• TASK BRIEF
The following entries are to be retyped in full, exactly as written.

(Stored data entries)
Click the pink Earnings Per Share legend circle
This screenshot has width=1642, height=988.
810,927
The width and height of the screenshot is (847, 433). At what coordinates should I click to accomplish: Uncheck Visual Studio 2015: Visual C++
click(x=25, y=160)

• OUTPUT FOR THIS EXERCISE
Click the pink Earnings Per Share legend circle
This screenshot has width=1642, height=988.
810,927
The width and height of the screenshot is (847, 433). At what coordinates should I click to accomplish: Uncheck Visual Studio 2015: Visual C++
click(x=25, y=160)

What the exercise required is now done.